By this time, almost every one of you owns at least one internet-connected device—better known as the "Internet of things"—at your home, but how secure is your device?

We have recently seen Car hacking that could risk anyone's life, Hoverboard hacking, even hacking of a so-called smart Gun and also the widespread hacks of insecure CCTV cameras, routers and other internet-connected home appliances.

But this did not stop vendors from selling unsecured Internet-connected smart devices, and customers are buying them without giving a sh*t about the security of their smart devices.

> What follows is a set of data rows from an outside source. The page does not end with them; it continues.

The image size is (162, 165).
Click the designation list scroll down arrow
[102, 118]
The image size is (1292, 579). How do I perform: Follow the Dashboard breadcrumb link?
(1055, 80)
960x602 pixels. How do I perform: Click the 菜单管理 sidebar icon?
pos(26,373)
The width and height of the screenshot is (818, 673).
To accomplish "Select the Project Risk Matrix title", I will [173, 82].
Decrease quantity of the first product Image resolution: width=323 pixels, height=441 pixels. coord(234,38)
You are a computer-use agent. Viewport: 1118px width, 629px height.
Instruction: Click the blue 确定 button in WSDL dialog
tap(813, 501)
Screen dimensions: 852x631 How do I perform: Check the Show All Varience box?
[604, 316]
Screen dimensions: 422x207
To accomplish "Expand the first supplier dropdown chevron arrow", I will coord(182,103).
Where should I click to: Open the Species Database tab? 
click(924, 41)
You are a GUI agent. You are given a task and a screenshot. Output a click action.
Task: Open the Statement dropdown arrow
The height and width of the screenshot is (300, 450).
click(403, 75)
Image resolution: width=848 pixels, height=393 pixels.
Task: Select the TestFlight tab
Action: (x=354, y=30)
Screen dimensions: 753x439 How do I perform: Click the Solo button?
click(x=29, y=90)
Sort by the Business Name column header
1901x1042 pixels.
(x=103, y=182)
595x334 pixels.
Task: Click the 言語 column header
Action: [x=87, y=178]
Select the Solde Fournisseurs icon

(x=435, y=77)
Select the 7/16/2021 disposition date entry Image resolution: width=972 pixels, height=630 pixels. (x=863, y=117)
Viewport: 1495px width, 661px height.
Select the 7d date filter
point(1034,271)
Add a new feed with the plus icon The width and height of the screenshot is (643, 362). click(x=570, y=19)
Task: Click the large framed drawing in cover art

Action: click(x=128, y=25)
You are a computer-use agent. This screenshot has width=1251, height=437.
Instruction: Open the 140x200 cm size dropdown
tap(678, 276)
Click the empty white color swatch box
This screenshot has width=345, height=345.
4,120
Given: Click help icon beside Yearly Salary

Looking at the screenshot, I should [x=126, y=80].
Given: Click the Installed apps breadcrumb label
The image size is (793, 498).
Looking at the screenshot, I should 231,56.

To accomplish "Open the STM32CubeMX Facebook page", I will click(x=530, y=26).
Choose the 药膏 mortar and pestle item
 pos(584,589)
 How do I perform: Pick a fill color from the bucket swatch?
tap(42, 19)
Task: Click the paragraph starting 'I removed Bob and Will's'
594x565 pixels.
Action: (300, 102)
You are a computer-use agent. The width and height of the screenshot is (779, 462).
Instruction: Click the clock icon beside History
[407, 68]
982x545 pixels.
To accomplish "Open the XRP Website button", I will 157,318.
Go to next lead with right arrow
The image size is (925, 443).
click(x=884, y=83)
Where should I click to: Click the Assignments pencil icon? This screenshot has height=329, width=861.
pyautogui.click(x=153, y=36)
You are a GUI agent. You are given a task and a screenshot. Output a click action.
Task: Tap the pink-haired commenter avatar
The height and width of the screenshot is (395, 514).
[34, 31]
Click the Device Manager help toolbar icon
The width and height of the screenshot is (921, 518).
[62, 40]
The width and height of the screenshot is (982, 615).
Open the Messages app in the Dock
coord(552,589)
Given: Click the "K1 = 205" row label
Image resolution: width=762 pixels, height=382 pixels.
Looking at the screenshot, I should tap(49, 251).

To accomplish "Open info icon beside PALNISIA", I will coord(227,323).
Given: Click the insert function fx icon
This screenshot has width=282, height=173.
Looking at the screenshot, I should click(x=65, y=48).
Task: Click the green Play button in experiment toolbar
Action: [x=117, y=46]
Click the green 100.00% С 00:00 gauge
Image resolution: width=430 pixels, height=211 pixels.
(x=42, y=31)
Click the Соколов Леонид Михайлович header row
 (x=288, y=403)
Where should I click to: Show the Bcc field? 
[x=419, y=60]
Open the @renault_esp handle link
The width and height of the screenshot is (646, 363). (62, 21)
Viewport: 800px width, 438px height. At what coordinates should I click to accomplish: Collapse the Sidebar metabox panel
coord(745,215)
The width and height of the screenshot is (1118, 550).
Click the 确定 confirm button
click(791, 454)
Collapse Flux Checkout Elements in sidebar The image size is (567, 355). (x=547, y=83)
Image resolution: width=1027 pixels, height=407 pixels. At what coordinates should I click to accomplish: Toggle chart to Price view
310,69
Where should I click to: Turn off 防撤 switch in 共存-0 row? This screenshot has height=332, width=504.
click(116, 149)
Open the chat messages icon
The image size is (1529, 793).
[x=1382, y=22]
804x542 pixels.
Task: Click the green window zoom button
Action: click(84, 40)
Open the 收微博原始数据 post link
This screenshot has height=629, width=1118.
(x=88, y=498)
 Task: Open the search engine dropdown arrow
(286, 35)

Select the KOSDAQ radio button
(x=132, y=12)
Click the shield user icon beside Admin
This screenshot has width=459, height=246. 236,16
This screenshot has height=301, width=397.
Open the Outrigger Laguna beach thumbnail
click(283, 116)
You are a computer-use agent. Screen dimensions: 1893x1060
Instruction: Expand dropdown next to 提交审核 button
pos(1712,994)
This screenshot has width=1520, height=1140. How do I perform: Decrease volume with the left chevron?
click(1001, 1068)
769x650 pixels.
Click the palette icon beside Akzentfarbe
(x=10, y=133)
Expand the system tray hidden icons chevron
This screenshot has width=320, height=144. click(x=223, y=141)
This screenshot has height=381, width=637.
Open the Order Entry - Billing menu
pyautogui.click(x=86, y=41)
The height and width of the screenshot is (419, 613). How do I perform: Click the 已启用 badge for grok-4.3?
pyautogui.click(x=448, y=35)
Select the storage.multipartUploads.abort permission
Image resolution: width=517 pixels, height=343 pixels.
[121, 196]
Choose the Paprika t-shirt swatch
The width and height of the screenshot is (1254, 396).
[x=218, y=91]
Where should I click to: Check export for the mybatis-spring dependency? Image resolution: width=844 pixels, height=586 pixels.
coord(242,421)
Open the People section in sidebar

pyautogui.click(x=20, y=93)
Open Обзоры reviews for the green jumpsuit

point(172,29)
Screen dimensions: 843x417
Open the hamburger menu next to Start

However, the massive cyber attack on a popular DNS service provider that shut down a large portion of the Internet last year made us all fear about the innocent-looking IoT devices, which surround us every day, but actually, poses a threat to global cyber security.

Not anymore!

A bipartisan group of senators have now introduced a new bill aimed at securing internet-connected devices by setting industry-wide security standards for the government's purchase and use of IoT devices, including computers, routers and security cameras.

The new bill—called the Internet of Things Cybersecurity Improvement Act of 2017—was introduced on Tuesday by Senator Mark Warner (D-VA), a Democrat in Virginia and Senator Cory Gardner (R-CO), a Republican from Colorado.

The bill would require suppliers that provide wearables, sensors and other web-connected smart devices to the United States government to adhere to some new industry-wide security practices.

The security standards prohibit the suppliers from including hard-coded (unchangeable) usernames and passwords in their devices, which is a primary vector for hackers and malware to break into the devices and hijack them.

Last year's cyber attack on Dyn DNS provider also involved the use of default credentials to break into hundreds of thousands of internet-connected smart devices and then used them to launch distributed denial of service (DDoS) attacks on Dyn, causing a significant outage to a ton of websites such as Twitter, GitHub, PayPal, Amazon, and Netflix for several hours.

The legislation would also require vendors to ensure that their devices are patchable and are free from already known vulnerabilities when sold.

The bill was drafted with input from technology experts at the Atlantic Council and Harvard University.

The lawmakers are trying to "take the lightest touch possible" to address an "obvious market failure" that has left device manufacturers with little incentive to build with security in mind, Sen. Warner told Reuters.

The legislation would direct the White House Office of Management and Budget (OMB) for permission to buy devices if their network-level security requirements are in place.